Самозванец. Кровавая месть (Росовецкий) - страница 158

— Только-то и всего? — вздохнула полупритворно шинкарка. — Нет чтобы сказать: «Ты, Анфисушка, — красавица, умница… Давай с тобою еще поцелуемся».

— Отчего ж не поцеловаться? — И Зелёнка, повернувшись к подруге лицом, натолкнулась на ее горячие мягкие груди и живот. Ей стало жарко и вдруг захотелось на свежий воздух, поэтому она не подоткнула за спиной одеяло. — Я же видела, как целовались сельские девки на Семике. Как-то раз нарочно очень далеко ходила, до ближней деревни, до Зиново почти лесом пробиралась, чтобы из чащи с дерева подсмотреть, как они там празднуют. Очень красиво целовались — через кольца, из березовых веток вывязанные. Поцелуются и, значит, становятся кумами на целый год, до следующего девичьего праздника… Эй, так мы с тобою теперь кумы?

— Ну, если хочешь, будем кумами…

— А что до твоих рассказов, Анфисушка, то я тебе честно скажу, что кое-чем они меня обидели. Выходит, что и люди так же сочетаются, как медведь с медведицею, — велика честь, ничего не скажешь!

— А ведь я тебе и другие способы любиться показывала…

— Все одно ведь грязные дела какие-то. и стыдные, ты уж меня извини. может быть, с непривычки? — Она помолчала. — Послушай, а где у тебя стоят румяна и белила? Показала бы, пока лучина не догорела.

— Да вон в тех горшочках, видишь? На самой верхней полочке. А что тебе лучина? Станет догорать, другую вставим.

— Не нужно, Анфисушка! Мне нужно не пропустить, как светать станет. Петуха, ты ведь говорила, вы со Спирькой съели?

Лучина догорела-таки, затрещав и вспыхнув напоследок, и в каморке стало совсем темно.

— Послушай, — спросила шепотом шинкарка. — Неужели тебе, когда мы с тобою играли в мужика и бабу, так-таки ничего и не захотелось?
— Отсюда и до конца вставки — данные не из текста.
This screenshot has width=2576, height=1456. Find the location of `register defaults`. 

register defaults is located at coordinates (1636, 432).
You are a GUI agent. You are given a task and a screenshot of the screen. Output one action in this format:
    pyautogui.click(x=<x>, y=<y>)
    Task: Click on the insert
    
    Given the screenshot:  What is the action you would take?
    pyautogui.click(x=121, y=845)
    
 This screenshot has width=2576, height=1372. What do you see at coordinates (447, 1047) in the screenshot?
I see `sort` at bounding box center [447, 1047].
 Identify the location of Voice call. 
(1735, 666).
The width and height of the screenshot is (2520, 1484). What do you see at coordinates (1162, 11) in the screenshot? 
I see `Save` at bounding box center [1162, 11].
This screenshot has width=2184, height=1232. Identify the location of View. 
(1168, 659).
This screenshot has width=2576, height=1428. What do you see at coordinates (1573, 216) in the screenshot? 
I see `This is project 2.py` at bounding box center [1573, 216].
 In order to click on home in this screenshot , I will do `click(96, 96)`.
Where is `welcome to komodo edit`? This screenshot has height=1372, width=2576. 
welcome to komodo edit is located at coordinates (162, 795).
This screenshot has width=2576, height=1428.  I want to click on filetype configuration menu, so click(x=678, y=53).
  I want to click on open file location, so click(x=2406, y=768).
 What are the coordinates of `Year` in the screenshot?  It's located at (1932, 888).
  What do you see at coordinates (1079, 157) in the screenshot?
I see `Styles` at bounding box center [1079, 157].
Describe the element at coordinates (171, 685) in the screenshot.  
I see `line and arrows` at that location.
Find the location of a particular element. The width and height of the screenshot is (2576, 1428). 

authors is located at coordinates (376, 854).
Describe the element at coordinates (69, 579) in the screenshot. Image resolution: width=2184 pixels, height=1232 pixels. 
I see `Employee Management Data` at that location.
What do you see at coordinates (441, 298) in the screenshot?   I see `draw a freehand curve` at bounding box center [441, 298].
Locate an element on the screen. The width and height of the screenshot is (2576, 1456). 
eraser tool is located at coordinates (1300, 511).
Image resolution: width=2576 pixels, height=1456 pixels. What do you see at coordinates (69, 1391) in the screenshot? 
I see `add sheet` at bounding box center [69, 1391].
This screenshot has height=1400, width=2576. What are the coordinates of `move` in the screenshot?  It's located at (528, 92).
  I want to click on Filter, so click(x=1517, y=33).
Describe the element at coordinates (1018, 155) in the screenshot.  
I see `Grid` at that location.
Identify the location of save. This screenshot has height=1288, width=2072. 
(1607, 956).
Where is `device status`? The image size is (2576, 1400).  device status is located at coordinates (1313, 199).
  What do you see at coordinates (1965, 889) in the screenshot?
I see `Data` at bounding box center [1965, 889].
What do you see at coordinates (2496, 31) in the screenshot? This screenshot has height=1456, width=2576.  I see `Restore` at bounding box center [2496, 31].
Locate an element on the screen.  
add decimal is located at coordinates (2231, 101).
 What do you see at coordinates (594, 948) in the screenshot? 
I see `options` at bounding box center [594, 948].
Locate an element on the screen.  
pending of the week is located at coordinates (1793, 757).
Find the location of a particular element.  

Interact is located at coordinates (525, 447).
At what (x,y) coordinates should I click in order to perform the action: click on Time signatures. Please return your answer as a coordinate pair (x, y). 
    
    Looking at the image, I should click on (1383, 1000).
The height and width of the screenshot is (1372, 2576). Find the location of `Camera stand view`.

— Захотелось мне, — Зелёнка потупилась, чего в темноте ее подруга увидеть не могла, однако должна была почувствовать. — Вестимо, захотелось…

— А чего тебе захотелось, родная? — прильнула к ней еще ближе Анфиска, хоть еще ближе прижаться, казалось, было уже нельзя. — Признайся мне, своей подружке, мне-то можно.

— Да вот не скажу тебе, Анфисушка. Понеже стыдно мне, красной девице.

Глава 22. «Мы с тобой разной крови, сынок»

И снова Безсонко проснулся первым в берлоге. Паренек начал рано просыпаться, раньше всех, после того как понял, что он вовсе не настоящий сын могучего великана Лесного хозяина, а только приемный. А вчера постигло его уж настоящее горе. Ведь одно дело подозревать, а другое — знать наверно. К тому же оказалось, что он даже и не медвежье дитя, как с некоторых пор подозревал, а всего лишь слабое человеческое.